PPAs in the US are generally 15 or 20 years, and in this case the one SDCP one is 15 years. This is also a worst-case because it means we have less time to pay off. So using the “simple calc”, the LCOE is is 2.7 cents. If we use the 35-year average system timeline instead of the PPA, which is what we did above with the 60 year term for HPC, then the number drops to 1.5.

There is something I am ignoring here; unlike a reactor, panels lose about 0.25 to 0.5% of their output each year. This is precisely the same as having a discount rate on the output. Again, taking the worst case at 0.5%, that brings us to 2.8 cents for the 15-year, or about 1.7 for the 35 year case.

OPEX is not so easy. Because PV doesn’t have moving parts, there’s no component of the OPEX that is based on the production – contrast with a coal plant for instance, where if you want to produce more power you need to burn more fuel and do more maintenance on the turbines and such. In 2019 NREL estimated all OPEX at $17/kW capacity, so in this case about $7.5 million a year for Oberon. Using the non-inflation number that’s $113 million over the lifetime. So let’s add it, and that gets 3.2 cents for 15 years or 2.9 for the 35.
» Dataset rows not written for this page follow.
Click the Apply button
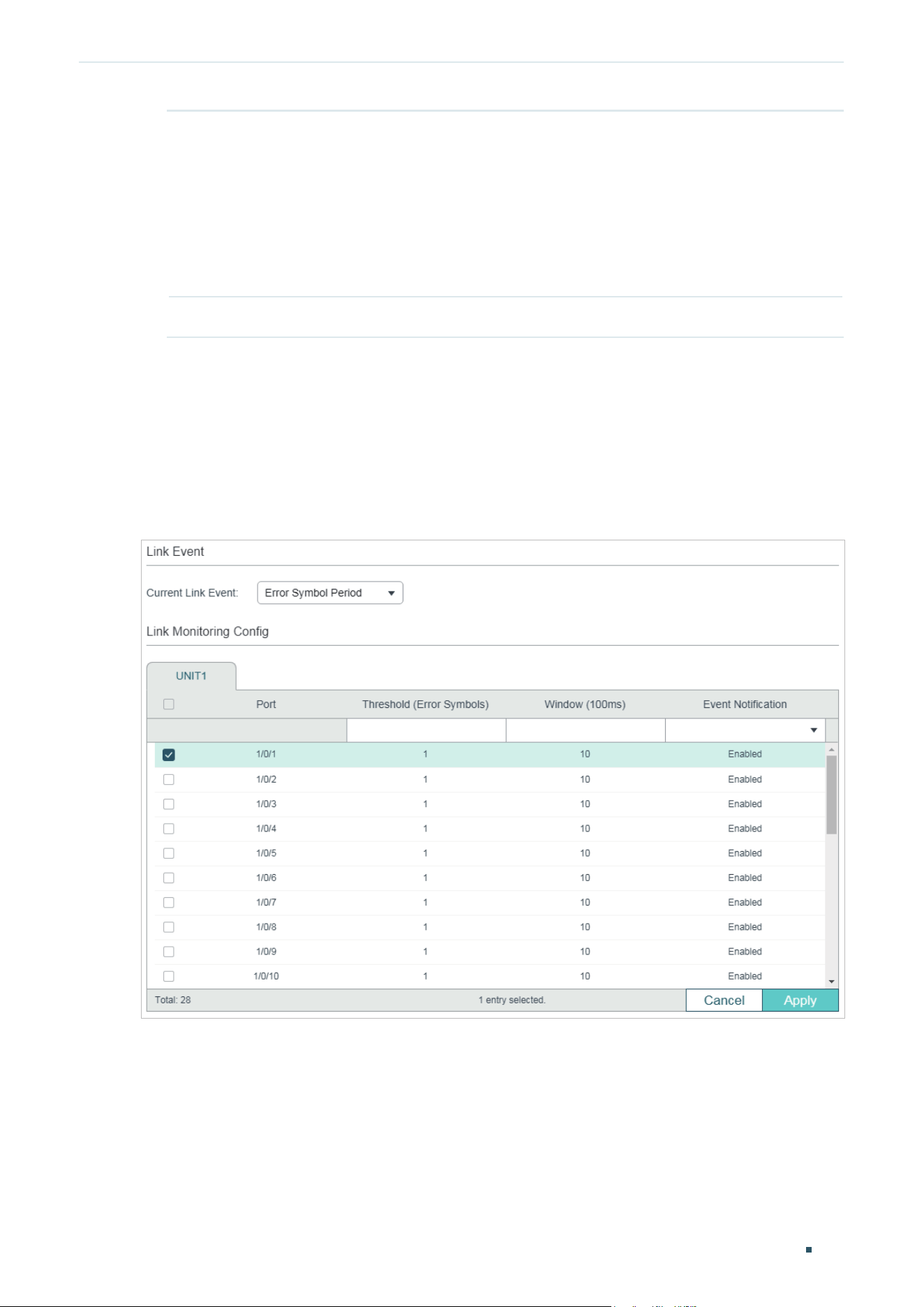Screen dimensions: 924x1307 [x=800, y=1000]
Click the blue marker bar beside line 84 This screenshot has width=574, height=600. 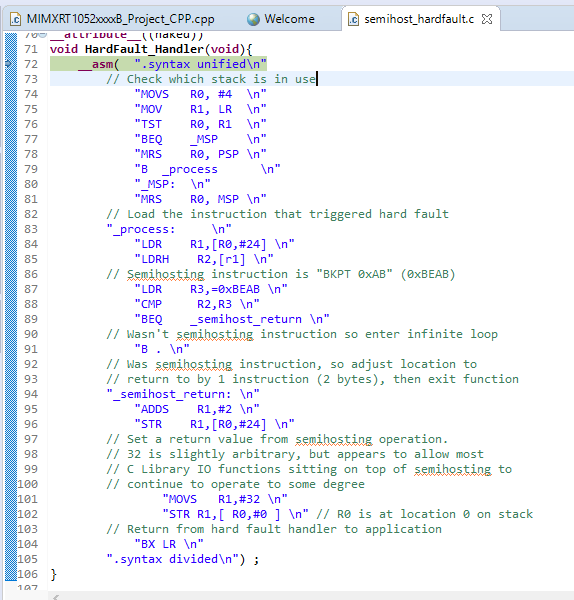coord(11,244)
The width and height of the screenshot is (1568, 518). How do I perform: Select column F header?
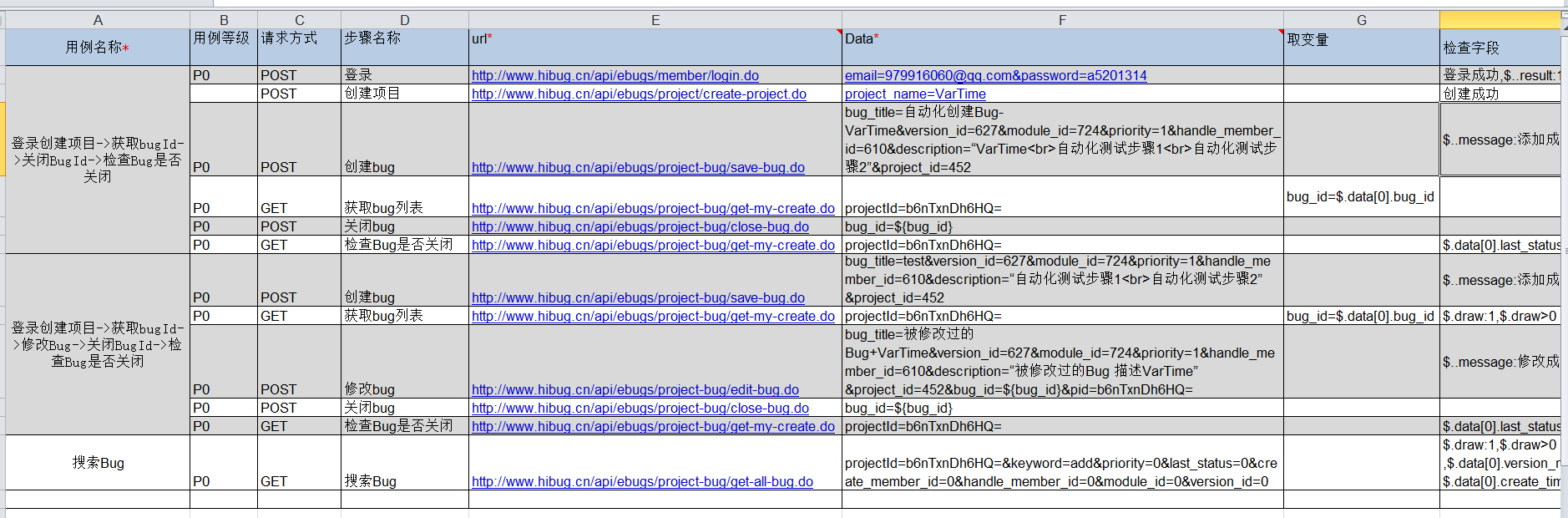tap(1062, 20)
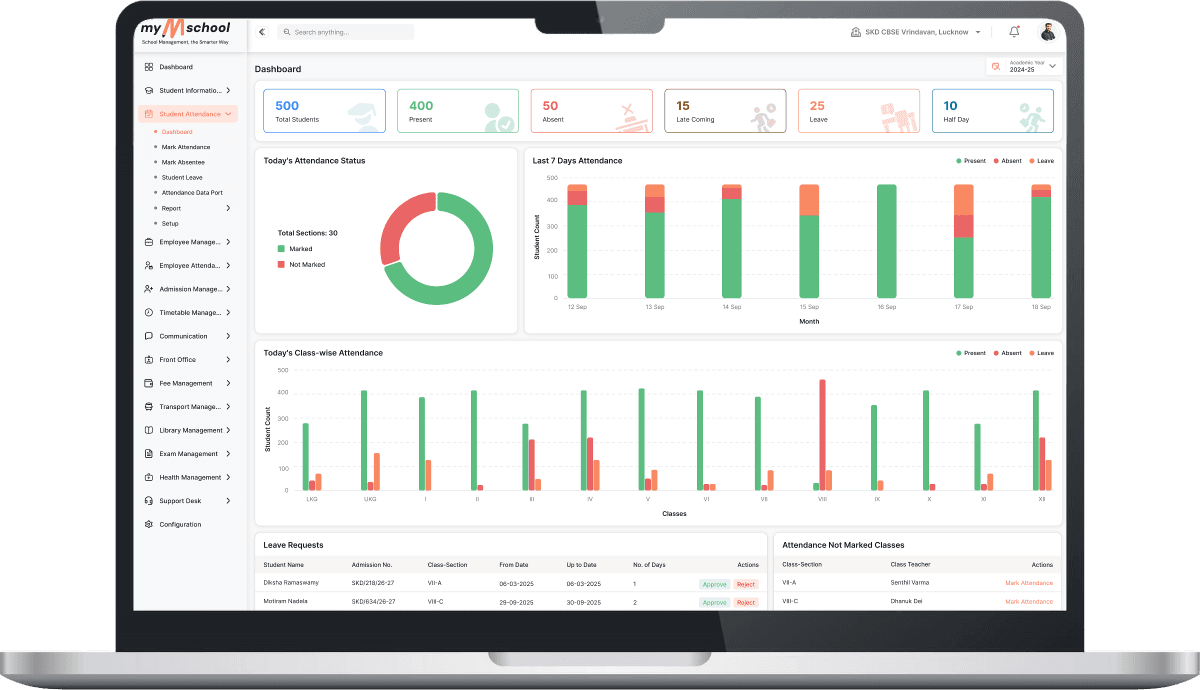This screenshot has height=690, width=1200.
Task: Open the Academic Year 2024-25 dropdown
Action: coord(1024,66)
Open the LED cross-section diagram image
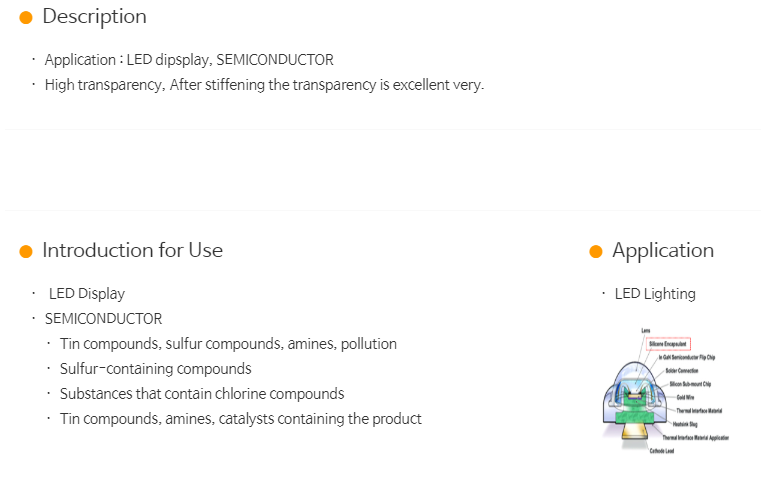The width and height of the screenshot is (761, 497). coord(665,391)
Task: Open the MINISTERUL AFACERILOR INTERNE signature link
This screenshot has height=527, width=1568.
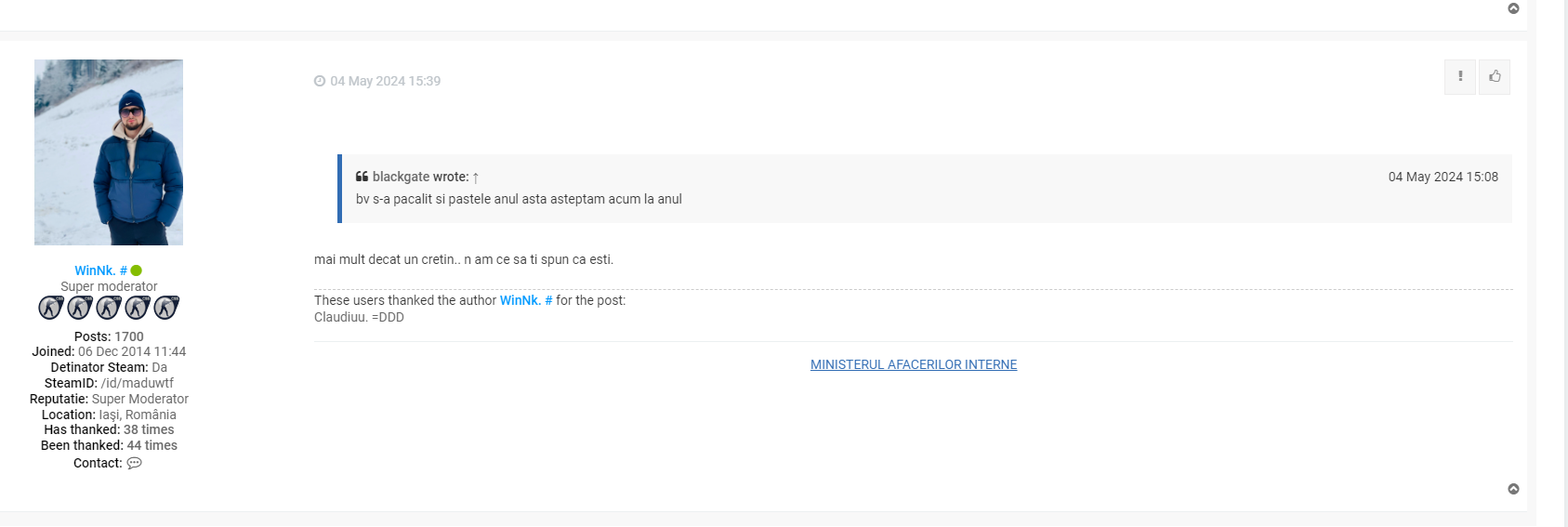Action: (x=914, y=364)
So even if we ignore all the financing costs and inflation, the bottom line is still below the nuclear option. If we are to consider this in terms of societal benefit, where is the benefit to paying more for the same electrons – don’t get me wrong, there’s all sorts of grid benefits, but that’s nothing like the usage above.

If SMRs can address this, then I think they’ll be competitive, but I simply don’t see how new large designs like EPR are going to be built without significant government intervention. If you use in-market financing rates, about 8% in France of 12.5% in the US for instance, they simply cost too much to attract attention. There appears to be some appetite for this in Europe and the UK, where they continue to explore another reactor, but Canada is done (AECL’s design division is long gone) and the US has instead directed their efforts to keeping old plants going. I suspect older plants will continue to be refurbed until something much faster comes along, and that appears to be what is happening in the market.